Qui est donc cette Miranda et que se passe-t-il à l’Opéra Comique ? Un enterrement vire au happening et tout cela sur de la musique de Purcell. La metteure en scène Katie Mitchell serait à la manœuvre, appuyée par le talentueux chef Raphaël Pichon. Explications…
Dans le domaine baroque, l’Opéra Comique nous a habitués à de grandes réussites et tout particulièrement avec les œuvres de Purcell. Après une excellente Fairy Queen en 2010 mise en scène par Jonathan Kent et un inoubliable Dido and Aeneas par Deborah Warner en 2008 et 2012, la production de Miranda a été confiée de nouveau à une équipe anglaise. Suite à la première représentation ce 25 septembre 2017, l’on peut dire qu’à la mise en scène, Katie Mitchell franchit une étape vers un théâtre opératique. Grâce à la remarquable direction de Raphaël Pichon, le spectacle est une parfaite réussite, une de plus pour Comique !
Les plus érudits auront remarqué que le titre ne figure pas au catalogue des oeuvres de Purcell. Comme une sorte de pasticcio, Miranda est un tout nouvel opéra en grande partie construit à partir de musiques de scène du compositeur anglais, avec quelques ajouts empruntés principalement à Matthew Locke. La librettiste Cordelia Lynn dernier membre du trio de créateurs, a conçu un texte s’inspirant de The Tempest de Shakespeare. Vingt ans après les péripéties exposées dans la pièce, l’héroïne règle ses comptes dans une ambiance à la Festen. Prétendue suicidée, elle profite de son propre enterrement pour provoquer un happening où elle apparait masquée au beau milieu de la cérémonie. Comme un pendant à Prospero’s books, le film de Peter Greenaway centré sur la figure du père, Miranda défend le point de vue féminin. L’héroïne dénonce le viol dont elle a été victime et un mariage arrangé alors qu’elle n’était qu’une enfant.
Exilée, violée, mariée de force… Miranda a-t-elle été bien défendue ?
On le voit, le propos est assez violent et d’autant plus fort qu’il est servi par une mise en scène réaliste portée par des acteurs d’un naturel poignant.

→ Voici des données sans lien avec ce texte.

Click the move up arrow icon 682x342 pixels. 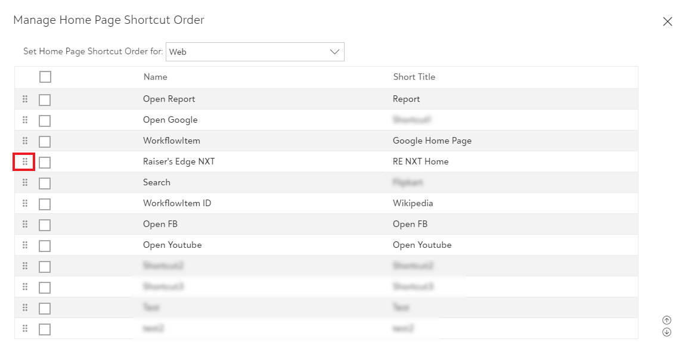click(667, 320)
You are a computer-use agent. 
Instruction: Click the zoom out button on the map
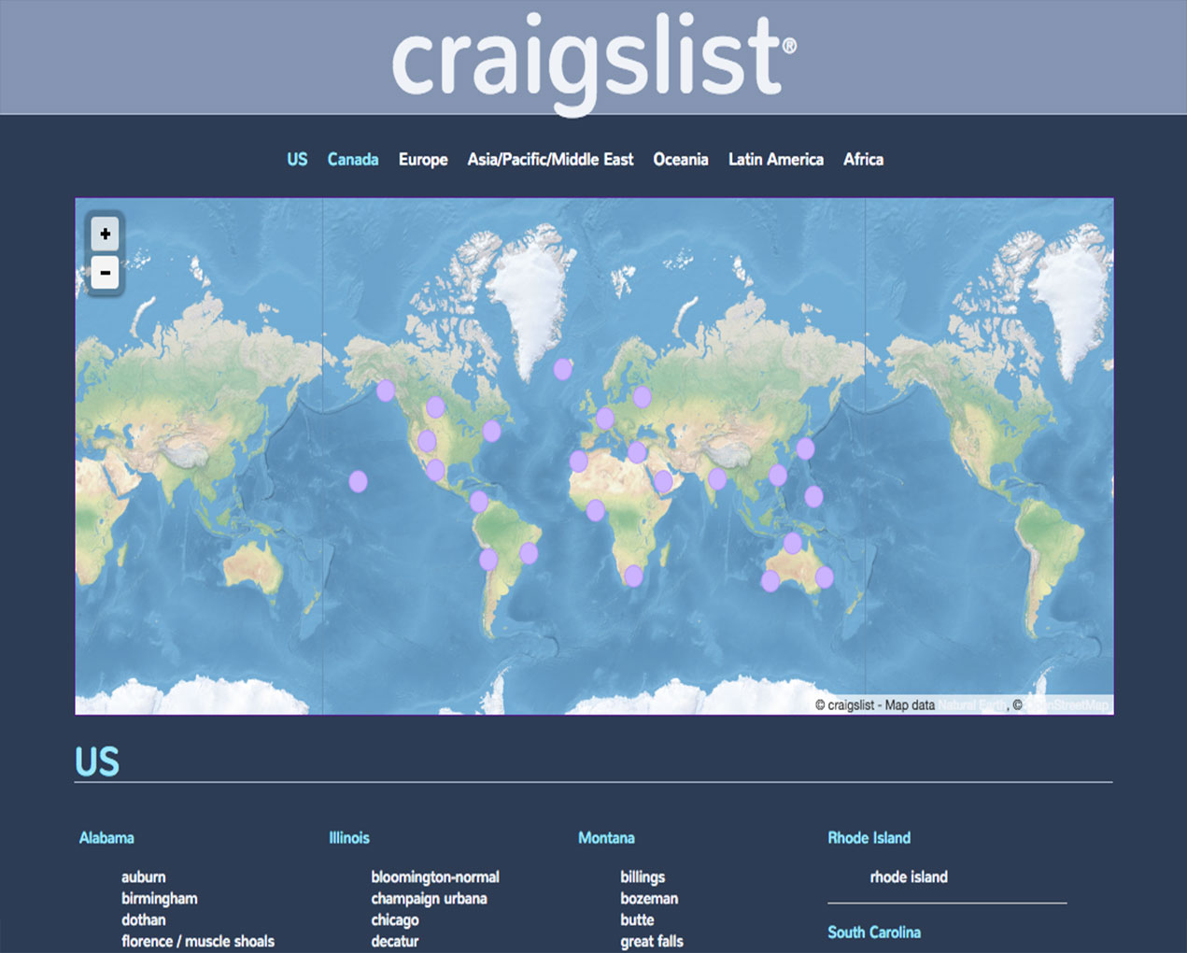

La tension retombe à peine pendant une heure et demi où l’on assiste à du grand théâtre, Katie Mitchell osant même une scène de ralenti. A la direction d’un chœur qui passe allègrement du motet au drame et d’un orchestre surchauffé, Raphaël Pichon, d’une incroyable profondeur, sert de manière admirable ce théâtre avec les forces et les beautés de Pygmalion, sa formation. Il est aidé par une distribution dans son ensemble satisfaisante.

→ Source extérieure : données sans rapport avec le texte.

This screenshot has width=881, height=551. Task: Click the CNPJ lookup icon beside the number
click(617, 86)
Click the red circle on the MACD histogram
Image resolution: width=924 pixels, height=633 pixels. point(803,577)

La voix bien en place, Alain Buet est venu sauver la représentation chantant de la fosse tandis que Henry Waddington aphone mimait son rôle. Dans le rôle de Miranda et d'Anna sa marâtre, Kate Lindsay et Katherine Watson sont très convaincantes même si l’une manque parfois de volume et que l’autre accuse quelques stridences dans l’aigu, ce soir de première. Pour le pasteur, comme toujours la prestation de Marc Mauillon est très concluante même dans ce rôle secondaire. Après Albert Herring de Britten sur cette même scène, Allan Clayton incarne Ferdinand le mari amoureux et bouleverse de nouveau grâce à cette puissante voix de ténor. Enfin, dans le rôle du fils, Aksel Rykkvin confirme qu’il n’est pas un petit singe savant. Connu grâce à un récent CD, ce tout jeune chanteur possède un timbre d’une incroyable beauté pour une voix d’enfant.
Comme le dit Katie Mitchell dans le programme : « Nous racontons une histoire moderne selon les règles musicales et opératiques du XVIIe siècle ». Toujours dans le coup, Purcell n’aura jamais sonné aussi contemporain !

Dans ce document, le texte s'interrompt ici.